Bloco de texto
>>>>>

Mas não é a melhor forma de eliminar o adversário. No ranking da revista Wired aparece em primeiro lugar uma toxina chamada botulinum, também conhecida pelo nome comercial de Botox.
Veneno terrível. A voz vai ficando rouca, as pálpebras pesam, a visão se turva, há fraqueza muscular e perda de controle da bexiga. Respirar é cada vez mais difícil e a pessoa morre.
Se o detetive da peça descobrir que foi envenenamento por Botox, tudo bem – metade dos senadores e deputados tomam injeções de Botox para esconder as rugas.
Entretanto o veneno mais adequado, mais romântico, mais significativo é o abrus precatorius.
Basta uma dose mínima, equivalente a 0,00015% do peso da pessoa. A vítima sente náuseas e convulsões. Logo vem a falência do fígado e a morte. Os enfermeiros da casa encontrarão nas mãos do parlamentar morto um rosário feito com belíssimas sementes de jequiriti, desses que se adquire em qualquer mercado público e casa de material de candomblé.
Especialistas explicam aos excitados repórteres que não há culpados. Um caso de envenenamento involuntário. Nervoso com o clima dos debates, o parlamentar arranhou as contas e o veneno penetrou pela pele.

<<<<<

Material fornecido
>>>>>

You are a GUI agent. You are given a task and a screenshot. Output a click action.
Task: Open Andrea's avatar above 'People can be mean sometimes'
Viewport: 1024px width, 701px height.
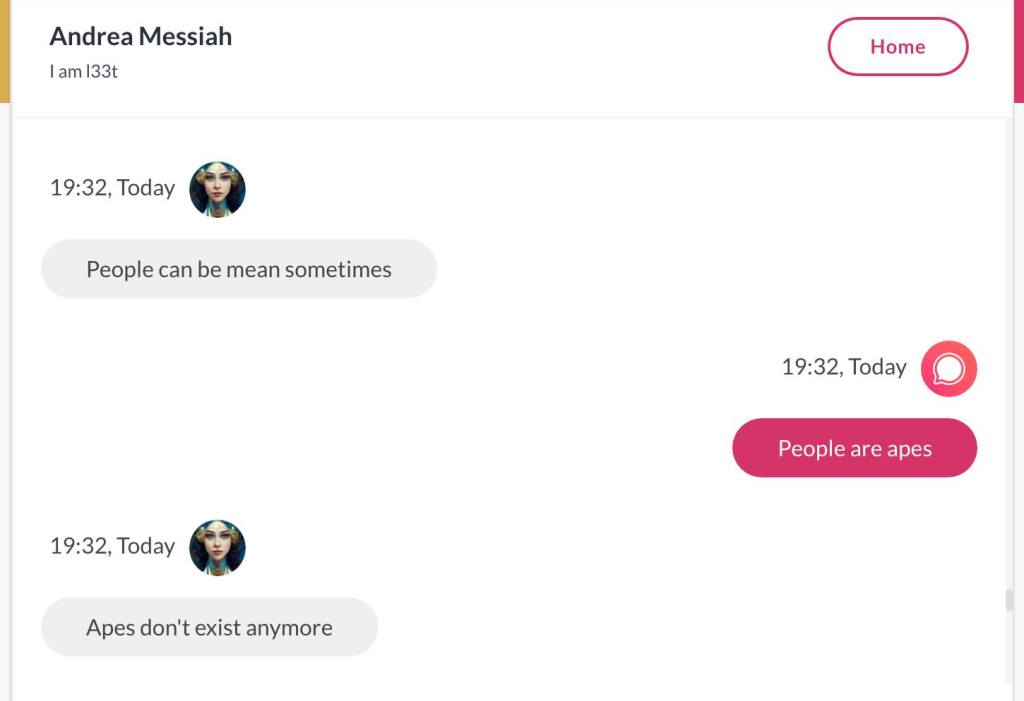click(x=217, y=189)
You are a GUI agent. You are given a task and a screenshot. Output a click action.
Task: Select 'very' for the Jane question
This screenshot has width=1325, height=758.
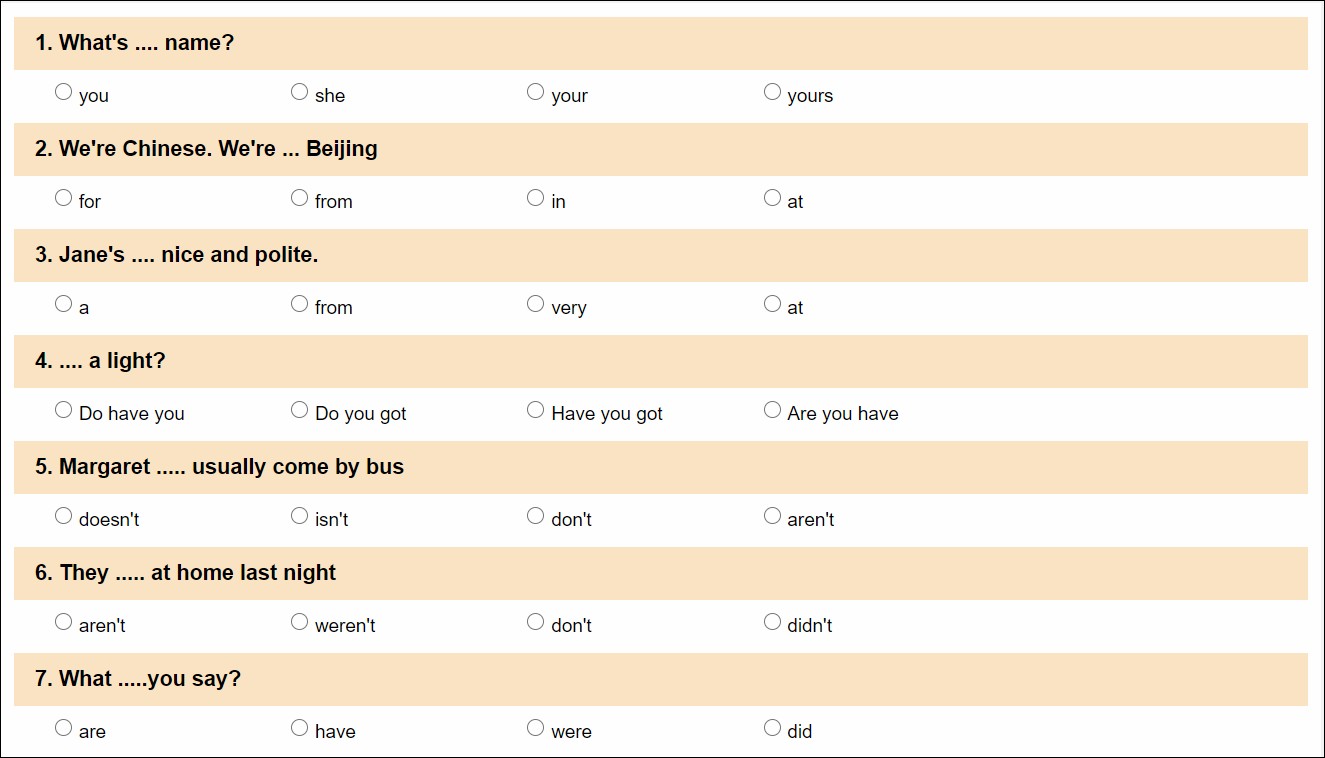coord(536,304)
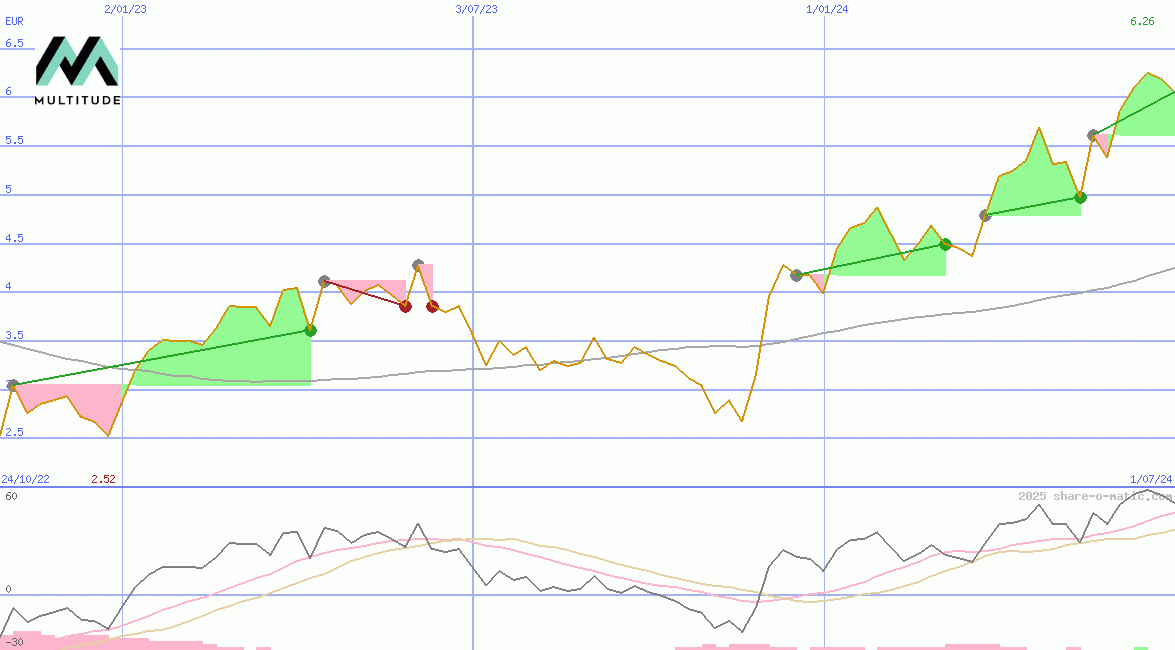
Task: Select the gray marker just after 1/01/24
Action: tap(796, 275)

<<<<<

Tarefa a cumprir
Retome o texto sobre venenos logo depois da última frase e dê continuidade a ele. Os itens não têm nenhuma relação com o que se pede aqui.

Resultado da tarefa
Fica uma dúvida: morreu orando pela conversão de colegas pecadores? Improvável. Melhor apostar que fazia promessa para a obstrução dar certo e a Dilma valorizar mais o voto aliado.
No jornal do dia seguinte Willian Bonner mostra artesãos do que morreram pelo contato com a semente de jequiriti.
Outro, de menor Ibope, revela que, na medicina Siddha, famosa na India, o pó integra uma poderosa poção afrodisíaca – uma não-notícia, que está no Almanaque Capivarol e na Wikipedia.
Na TV Lumem, o aviso: em Aparecida, todos os rosários são feitos com contas de plástico para proteger os fieis.
Moral da história: todo mundo sobrevive vendendo alguma coisa.